Decolonisation means Africans must have access to the same or better quality education, which is drawn from the best global content, whether from Africa itself, industrial countries and emerging powers, in primary and high schools, and in higher education institutions, as those in former colonial powers and industrial countries.

Decolonisation of content will mean teaching this fact to African learners.

Decolonisation should not be about Africans rejecting advances in science – done on the back of Africans, and other developing country peoples. Neither is decolonisation about Africa focusing exclusively on humanities only - this time not on narrow neo-colonial Western humanities, but on narrow Africanised humanities, which only limits itself to study narrow strands of African thought; rather than broader global thought.

The world is now well into the fourth industrial revolution, which is integrating the digital, physical, and biological worlds. If the latter is the case, Africa will never be decolonised, and will forever remain subservient to industrial countries, and to new emerging powers, such as China, Saudi Arabia or Japan.

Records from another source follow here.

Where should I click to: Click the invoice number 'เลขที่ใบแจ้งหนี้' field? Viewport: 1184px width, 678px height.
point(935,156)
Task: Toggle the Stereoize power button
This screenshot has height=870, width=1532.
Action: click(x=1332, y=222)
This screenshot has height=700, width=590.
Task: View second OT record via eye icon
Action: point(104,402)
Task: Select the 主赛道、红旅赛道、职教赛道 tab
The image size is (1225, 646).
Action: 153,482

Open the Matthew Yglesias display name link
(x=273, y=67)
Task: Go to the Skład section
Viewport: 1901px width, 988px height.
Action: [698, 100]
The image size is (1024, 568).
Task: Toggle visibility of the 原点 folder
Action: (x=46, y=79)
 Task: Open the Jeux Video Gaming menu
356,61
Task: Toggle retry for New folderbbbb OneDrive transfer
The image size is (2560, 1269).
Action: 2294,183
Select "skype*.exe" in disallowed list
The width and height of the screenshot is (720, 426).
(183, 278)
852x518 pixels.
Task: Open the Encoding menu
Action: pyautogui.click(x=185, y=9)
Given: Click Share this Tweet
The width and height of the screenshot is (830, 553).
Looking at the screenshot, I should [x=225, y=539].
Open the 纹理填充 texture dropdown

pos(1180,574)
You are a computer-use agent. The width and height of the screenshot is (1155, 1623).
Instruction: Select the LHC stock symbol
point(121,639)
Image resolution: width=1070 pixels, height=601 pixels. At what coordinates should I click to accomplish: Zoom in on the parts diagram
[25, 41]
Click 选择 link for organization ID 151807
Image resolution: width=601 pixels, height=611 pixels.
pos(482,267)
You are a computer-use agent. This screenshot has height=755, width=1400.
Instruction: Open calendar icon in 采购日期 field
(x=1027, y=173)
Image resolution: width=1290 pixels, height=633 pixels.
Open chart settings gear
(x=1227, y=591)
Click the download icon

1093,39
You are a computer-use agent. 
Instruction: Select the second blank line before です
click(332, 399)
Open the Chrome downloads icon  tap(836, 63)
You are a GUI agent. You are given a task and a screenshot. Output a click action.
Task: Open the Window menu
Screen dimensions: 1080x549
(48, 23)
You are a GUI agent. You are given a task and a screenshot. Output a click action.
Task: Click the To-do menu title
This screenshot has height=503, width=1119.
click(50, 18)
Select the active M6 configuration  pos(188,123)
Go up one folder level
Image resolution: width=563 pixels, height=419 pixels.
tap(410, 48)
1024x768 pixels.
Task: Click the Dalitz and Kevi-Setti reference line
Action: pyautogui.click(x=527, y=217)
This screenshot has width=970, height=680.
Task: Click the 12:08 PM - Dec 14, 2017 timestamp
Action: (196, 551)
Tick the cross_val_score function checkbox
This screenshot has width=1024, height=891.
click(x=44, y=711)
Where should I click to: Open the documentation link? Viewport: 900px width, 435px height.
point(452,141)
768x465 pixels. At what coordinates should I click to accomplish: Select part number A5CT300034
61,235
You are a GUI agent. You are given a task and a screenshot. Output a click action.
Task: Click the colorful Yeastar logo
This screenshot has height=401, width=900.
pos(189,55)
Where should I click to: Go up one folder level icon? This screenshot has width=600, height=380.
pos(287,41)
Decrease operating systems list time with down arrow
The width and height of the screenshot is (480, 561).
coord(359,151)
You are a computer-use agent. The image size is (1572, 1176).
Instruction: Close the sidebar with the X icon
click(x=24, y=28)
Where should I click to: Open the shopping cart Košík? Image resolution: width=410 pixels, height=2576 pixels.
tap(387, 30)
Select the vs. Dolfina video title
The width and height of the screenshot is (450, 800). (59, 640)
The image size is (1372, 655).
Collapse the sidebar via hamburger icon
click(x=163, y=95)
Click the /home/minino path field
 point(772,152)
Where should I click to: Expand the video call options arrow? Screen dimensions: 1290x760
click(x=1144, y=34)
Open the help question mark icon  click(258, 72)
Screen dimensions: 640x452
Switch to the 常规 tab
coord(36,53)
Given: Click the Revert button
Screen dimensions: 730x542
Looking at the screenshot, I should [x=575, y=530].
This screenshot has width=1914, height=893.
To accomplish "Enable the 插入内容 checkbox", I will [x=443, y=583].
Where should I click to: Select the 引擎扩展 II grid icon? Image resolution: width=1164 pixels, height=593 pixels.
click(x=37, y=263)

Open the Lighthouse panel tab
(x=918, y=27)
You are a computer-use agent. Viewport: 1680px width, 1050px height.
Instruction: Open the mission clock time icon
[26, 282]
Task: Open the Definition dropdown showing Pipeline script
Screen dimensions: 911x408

These countries have taken the best of Western science, engineering and commerce and combined it with the best of their own and those of other regions – and determinedly focused on getting their peoples to be better educated than those of former colonial powers.

Instructively, most of the Chinese political and government leaders and those from the East Asian “Tiger” economies have degrees in science, engineering or commerce. Very few of their African peers are educated in science, engineering or commerce. Those African leaders who are educated – are often schooled based on the limited, skewed and narrow strands of Western humanities, not in a much broader universal education, which includes content from across the globe.  

If Africans reject becoming educated in the best of science, engineering and technology, and commerce – meaning at least at similar levels and higher than citizens in former colonial powers and industrial countries, Africa will be left behind, never to catch up in perpetuity with its former colonisers. In fact, African countries will remain colonies of former colonial powers and industrial countries – albeit not in the old ways, but in new manifestations.  

African countries must link their education – whether humanities or science, engineering and commerce, to industrial policies. If African countries are commodity-rich, they must start by demanding all investors set up vocational schools and higher education institutions linked to producing the commodity and its diversified manufacturing off-spins.

If they are agriculture-based – which most African economies are, they must, as a start, link vocational technical education to producing diverse agriculture products and manufacturing spin-offs thereof.

They must insist that foreign development aid to education, whether from former colonial powers, industrial countries or emerging powers, must fund schools and teachers in sciences, engineering and commerce.

African countries must also demand new investors fund or establish academies focusing on sciences, engineering and commerce as a prerequisite for getting mining or other licences, or as part of empowering locals.

Civil society, youth groups and opposition movements must push for African governments to introduce science, engineering and industry-relevant technical education, in secondary and higher education.

Africa needs better quality educated teachers, who are better paid, and more valued by society. They need to be publicly rewarded.
Good teachers must be better paid then politicians. All government, private sector and community bodies must be put on all specialist panels.

African leaders and governments need to have the political will to provide Africans with the best global quality education – both political will and quality education has been desperately lacking in the post-colonial African period. Without both, decolonisation will remain a distant dream in perpetuity.